I'm worried that event sourcing is going to become this year's over-applied design pattern with libraries in every language for every database with blog posts that recommend it be used on every project.
It's a good idea, very useful - in the right hands on the right projects. But it makes sense that junior devs normally use CRUD because that's normally the right solution. At least until better tools come along.
If by "works well", you mean it works until someone asks for historical data - then IT guy has to say w/ a straight face "we lost it". This is unacceptable considering the value of data and the strategic leverage it can have today.
Considering immutable facts tables are the most stable data model; companies often have to re-invent it (poorly) on top of relational at some point; that storage is often not a problem;
and that having clean historical data is crucial for data science; there are increasingly fewer excuses to not adopt a sane data model from day one.
I agree partially w.r.t. to tooling - few implementations aid adopting this pattern, but I believe the value of historical data, over time, overcomes not being able to slap some quick Rail CRUD together and then being stuck at local minima.
You'd be surprised.
For tons of projects it's totally acceptable, has worked for years, nobody paying to implement them cares about historical data and their leverage. In fact the majority of web apps is like this.
I always find it strange when people use "unacceptable" with wild abandon, like they're generals receiving some demand of unconditional surrender.
* I keep hourly backups of mysqldumps which can be restored in the case of catastrophic mistakes.
* I explain that this kind of data collection would be out of scope, and require significantly more budget.
Just because it's technically possible, it doesn't mean you need to do it. YAGNI.
> This is unacceptable considering the value of data and the strategic leverage it can have today.
The last part is important.
Just because it's been true in the past, it doesn't mean this trend will continue. Maybe it keeps being true for your run-of-the-mill MVP, but I don't see it being acceptable for a system in any industry w/ any chance of making serious money in the mid-term.
Event sourcing is an extremely expensive design pattern to implement, and it's also very easy to get wrong. Implementing it tends to preclude junior developers from working on the project, makes it harder for database admins to understand the data, and it requires a lot of thought on how to structure the events.
So on a project with, say, a £20K budget, it might triple the cost. On a project that would take 4 weeks to implement with CRUD, it might take 3 months with event sourcing. You've got to justify that extra cost. It's better to let a BA decide what they will need, and by all means explain the pros and cons of different solutions.

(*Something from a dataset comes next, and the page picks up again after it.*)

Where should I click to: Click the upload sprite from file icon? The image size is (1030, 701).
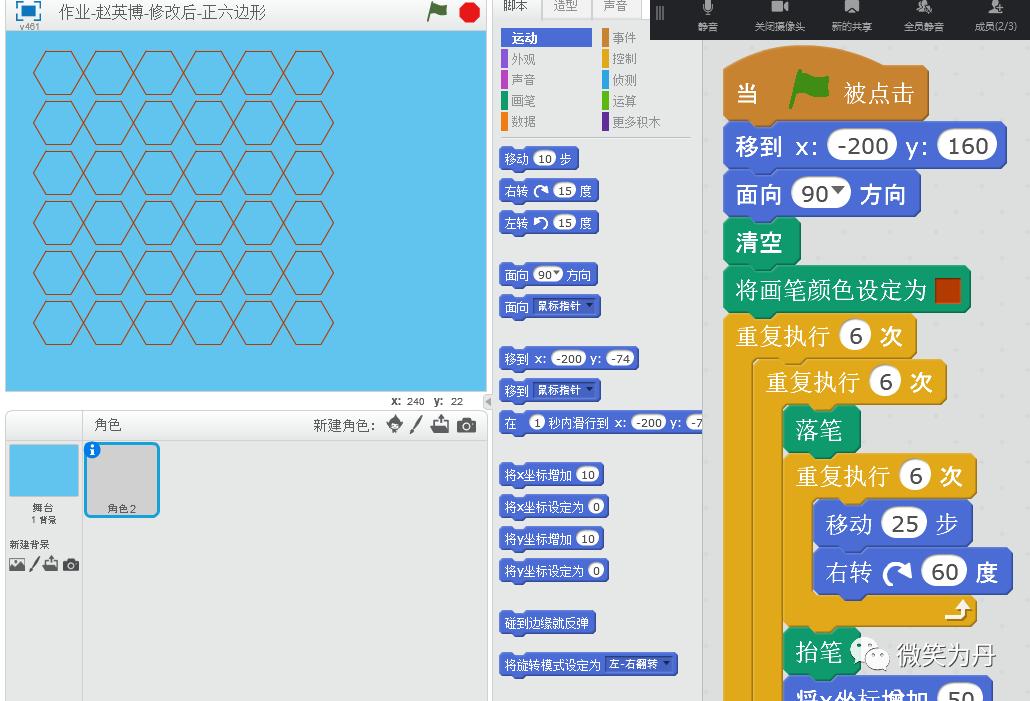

But I don't for a second believe that every single project should now be using event sourcing instead of CRUD.
Again, you'd be surprised. Aside from advertising and consumer behavior analysis, there are not many industries that care or even have a need for such historical data.

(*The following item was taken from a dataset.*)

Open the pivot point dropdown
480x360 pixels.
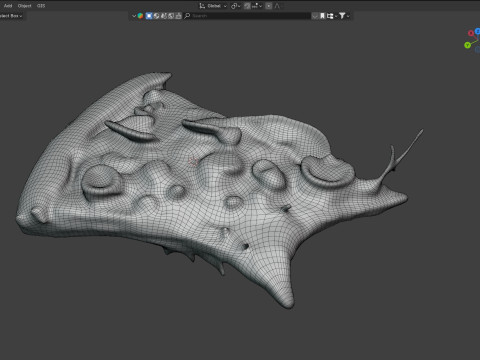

The very idea that it must be necessarily valuable to store historical data about "all the things" (apart maybe from some aggregations you can create and store), seems more associated with the recent "big data" fad.

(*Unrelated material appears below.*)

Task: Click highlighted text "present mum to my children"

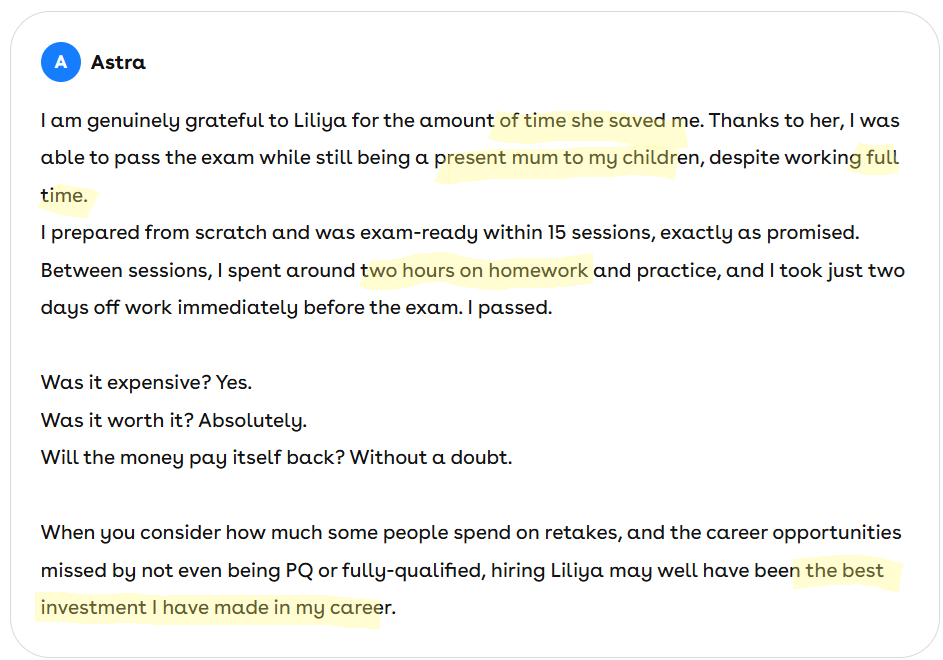Action: click(x=561, y=158)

(I've seen 10-12 such trends rise and fall in the industry. In 10 years, I guarantee you it will have fallen off as a keyword, and only used as a technology where really appropriate).
That isn't to say it won't happen, but I think it's more likely that teams would miss an opportunity to leverage it than leverage it inappropriately.
Did you spot all those command-to-query-to-event-to-log-to-storage data type conversions in those pretty diagrams? That's a whole bunch of needless reshaping of data as it flows through the system.
For each one of those data transformations to be successful, there has to be accurate communications between people and bug free code written in the data conversion and routing of messages through the system. All those moving parts make changing the system extremely painful, lotsa ripple effects - and every time you have to make a change to your events, you'd have a data migration project for any running event streams.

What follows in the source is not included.